** Opening Given data block **

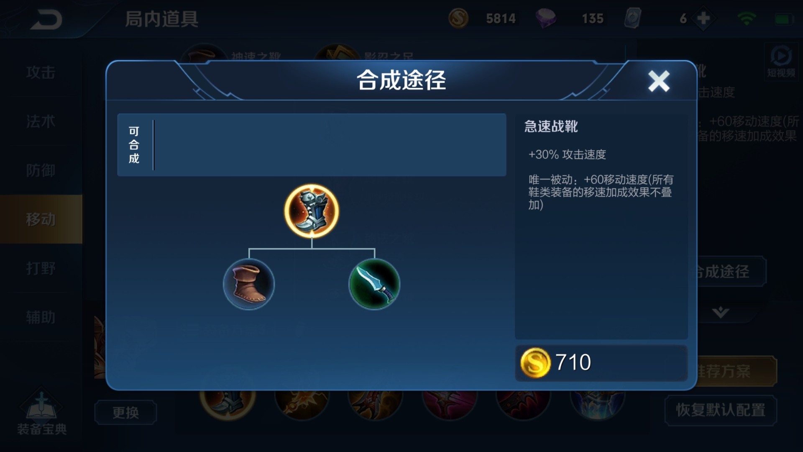Click the 710 gold price bar
This screenshot has width=803, height=452.
pos(601,362)
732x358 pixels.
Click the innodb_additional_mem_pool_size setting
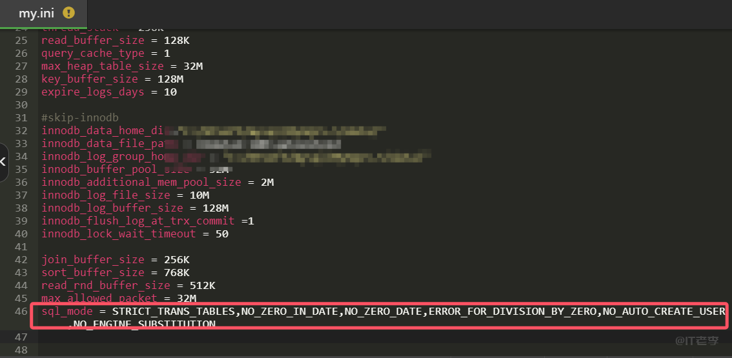click(x=141, y=182)
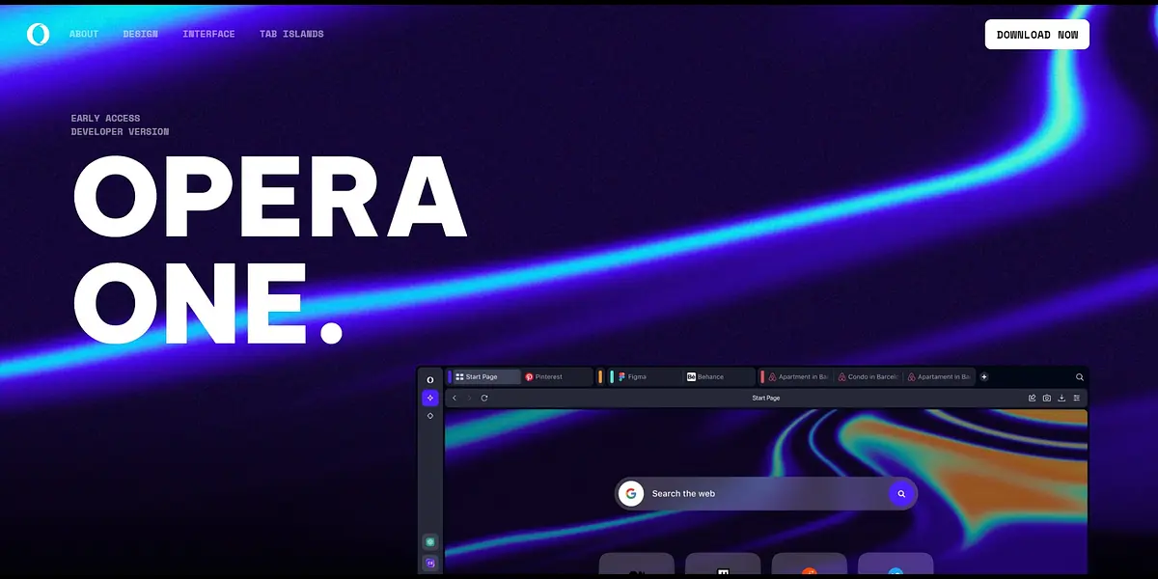Click the purple search button in the search bar

pos(901,493)
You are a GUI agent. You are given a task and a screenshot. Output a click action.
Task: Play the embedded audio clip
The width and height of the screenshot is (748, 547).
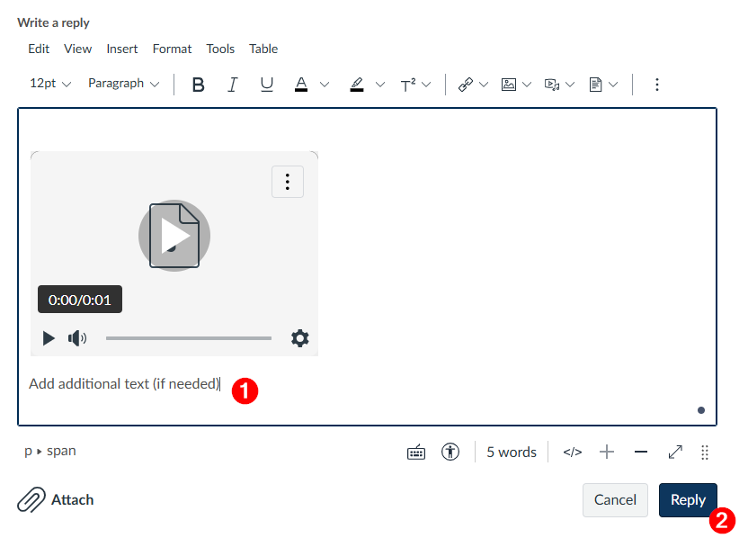[49, 338]
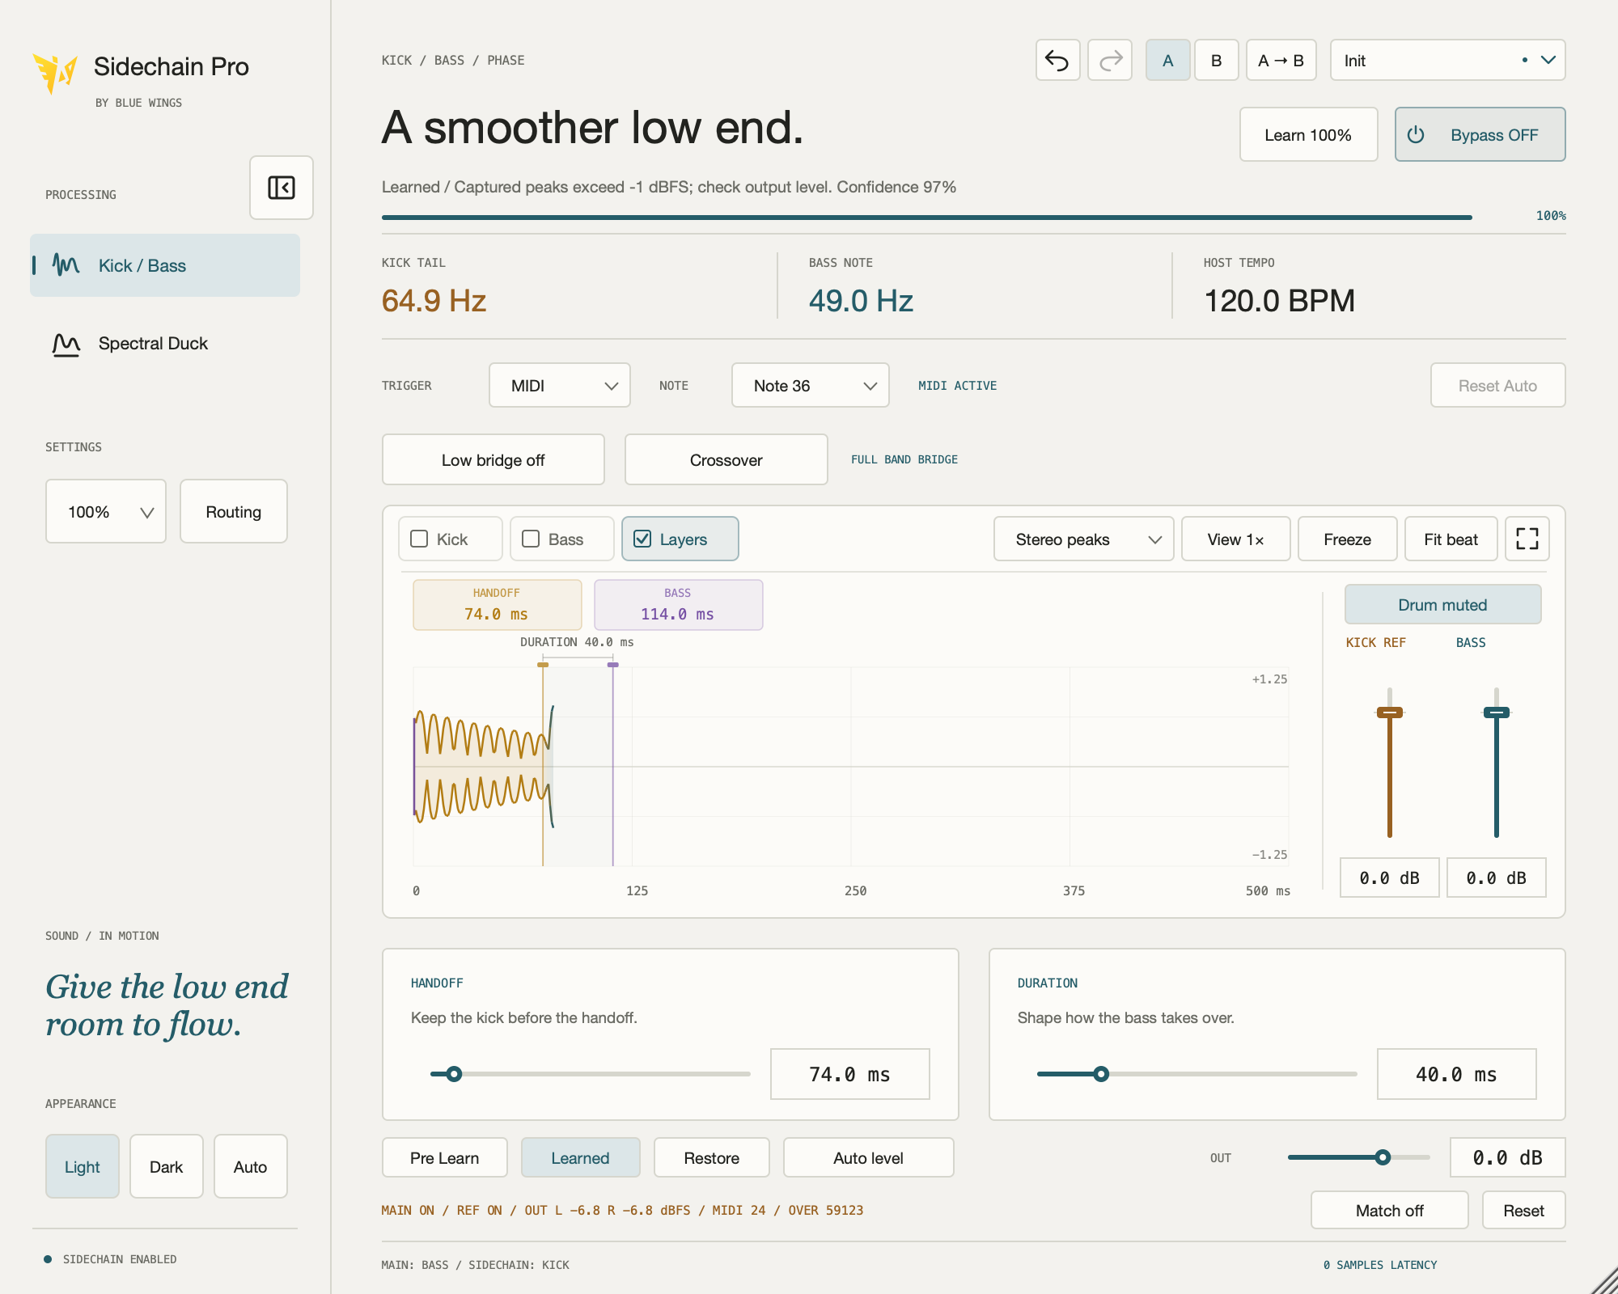Click the Spectral Duck curve icon
The height and width of the screenshot is (1294, 1618).
click(66, 344)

** Closing Given data block **

* What to produce *
In the records above, find the line that contains "The width and", then write it out along with every line after it, exactly, through the last one. Leave the pictures out.

* Response *
The width and height of the screenshot is (748, 547).
[49, 338]
Click the Spectral Duck curve icon
The height and width of the screenshot is (1294, 1618).
click(66, 344)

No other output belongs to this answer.